Extracted information START

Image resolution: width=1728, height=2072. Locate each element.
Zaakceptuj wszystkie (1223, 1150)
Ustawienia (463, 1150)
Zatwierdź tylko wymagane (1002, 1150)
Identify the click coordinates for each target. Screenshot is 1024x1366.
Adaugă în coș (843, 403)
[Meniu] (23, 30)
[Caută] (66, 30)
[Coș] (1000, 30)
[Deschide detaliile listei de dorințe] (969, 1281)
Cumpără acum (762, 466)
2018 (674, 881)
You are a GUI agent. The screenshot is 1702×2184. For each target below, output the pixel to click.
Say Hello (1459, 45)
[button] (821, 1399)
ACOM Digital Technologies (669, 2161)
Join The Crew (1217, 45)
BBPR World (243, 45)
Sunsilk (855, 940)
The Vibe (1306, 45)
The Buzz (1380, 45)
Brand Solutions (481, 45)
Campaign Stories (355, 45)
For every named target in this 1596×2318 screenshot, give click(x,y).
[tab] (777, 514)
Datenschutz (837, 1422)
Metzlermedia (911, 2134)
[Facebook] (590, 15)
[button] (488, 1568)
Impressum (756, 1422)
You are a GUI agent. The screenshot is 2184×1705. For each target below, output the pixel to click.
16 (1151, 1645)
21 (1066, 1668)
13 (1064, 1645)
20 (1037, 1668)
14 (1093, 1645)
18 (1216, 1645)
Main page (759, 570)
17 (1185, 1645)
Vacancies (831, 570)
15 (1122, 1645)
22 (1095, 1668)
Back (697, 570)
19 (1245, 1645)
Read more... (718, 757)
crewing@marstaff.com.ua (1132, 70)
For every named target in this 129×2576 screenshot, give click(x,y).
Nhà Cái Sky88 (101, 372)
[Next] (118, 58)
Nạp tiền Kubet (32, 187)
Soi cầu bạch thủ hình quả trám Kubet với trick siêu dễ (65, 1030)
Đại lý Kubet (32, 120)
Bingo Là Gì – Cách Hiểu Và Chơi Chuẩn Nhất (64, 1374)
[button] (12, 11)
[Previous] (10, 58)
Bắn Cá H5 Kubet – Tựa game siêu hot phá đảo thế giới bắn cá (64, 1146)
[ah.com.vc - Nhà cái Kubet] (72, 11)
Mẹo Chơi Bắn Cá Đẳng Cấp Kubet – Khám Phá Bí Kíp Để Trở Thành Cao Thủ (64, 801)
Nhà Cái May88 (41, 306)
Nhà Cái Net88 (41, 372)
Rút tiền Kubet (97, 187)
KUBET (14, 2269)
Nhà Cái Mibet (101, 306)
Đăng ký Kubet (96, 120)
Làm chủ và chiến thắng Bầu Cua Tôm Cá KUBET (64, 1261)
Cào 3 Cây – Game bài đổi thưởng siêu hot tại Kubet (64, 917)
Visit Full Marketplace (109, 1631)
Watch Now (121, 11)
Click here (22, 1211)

Extracted information END

◆ Activity
Print, exactly as written, each record in the listing above.

◆ Answer below
Image resolution: width=1728, height=2072. Locate each element.
Zaakceptuj wszystkie (1223, 1150)
Ustawienia (463, 1150)
Zatwierdź tylko wymagane (1002, 1150)
Identify the click coordinates for each target. Screenshot is 1024x1366.
Adaugă în coș (843, 403)
[Meniu] (23, 30)
[Caută] (66, 30)
[Coș] (1000, 30)
[Deschide detaliile listei de dorințe] (969, 1281)
Cumpără acum (762, 466)
2018 (674, 881)
You are a GUI agent. The screenshot is 1702×2184. For each target below, output the pixel to click.
Say Hello (1459, 45)
[button] (821, 1399)
ACOM Digital Technologies (669, 2161)
Join The Crew (1217, 45)
BBPR World (243, 45)
Sunsilk (855, 940)
The Vibe (1306, 45)
The Buzz (1380, 45)
Brand Solutions (481, 45)
Campaign Stories (355, 45)
For every named target in this 1596×2318 screenshot, give click(x,y).
[tab] (777, 514)
Datenschutz (837, 1422)
Metzlermedia (911, 2134)
[Facebook] (590, 15)
[button] (488, 1568)
Impressum (756, 1422)
You are a GUI agent. The screenshot is 2184×1705. For each target below, output the pixel to click.
16 (1151, 1645)
21 (1066, 1668)
13 (1064, 1645)
20 (1037, 1668)
14 (1093, 1645)
18 (1216, 1645)
Main page (759, 570)
17 (1185, 1645)
Vacancies (831, 570)
15 (1122, 1645)
22 (1095, 1668)
Back (697, 570)
19 (1245, 1645)
Read more... (718, 757)
crewing@marstaff.com.ua (1132, 70)
For every named target in this 129×2576 screenshot, give click(x,y).
Nhà Cái Sky88 (101, 372)
[Next] (118, 58)
Nạp tiền Kubet (32, 187)
Soi cầu bạch thủ hình quả trám Kubet với trick siêu dễ (65, 1030)
Đại lý Kubet (32, 120)
Bingo Là Gì – Cách Hiểu Và Chơi Chuẩn Nhất (64, 1374)
[button] (12, 11)
[Previous] (10, 58)
Bắn Cá H5 Kubet – Tựa game siêu hot phá đảo thế giới bắn cá (64, 1146)
[ah.com.vc - Nhà cái Kubet] (72, 11)
Mẹo Chơi Bắn Cá Đẳng Cấp Kubet – Khám Phá Bí Kíp Để Trở Thành Cao Thủ (64, 801)
Nhà Cái May88 (41, 306)
Nhà Cái Net88 (41, 372)
Rút tiền Kubet (97, 187)
KUBET (14, 2269)
Nhà Cái Mibet (101, 306)
Đăng ký Kubet (96, 120)
Làm chủ và chiến thắng Bầu Cua Tôm Cá KUBET (64, 1261)
Cào 3 Cây – Game bài đổi thưởng siêu hot tại Kubet (64, 917)
Visit Full Marketplace (109, 1631)
Watch Now (121, 11)
Click here (22, 1211)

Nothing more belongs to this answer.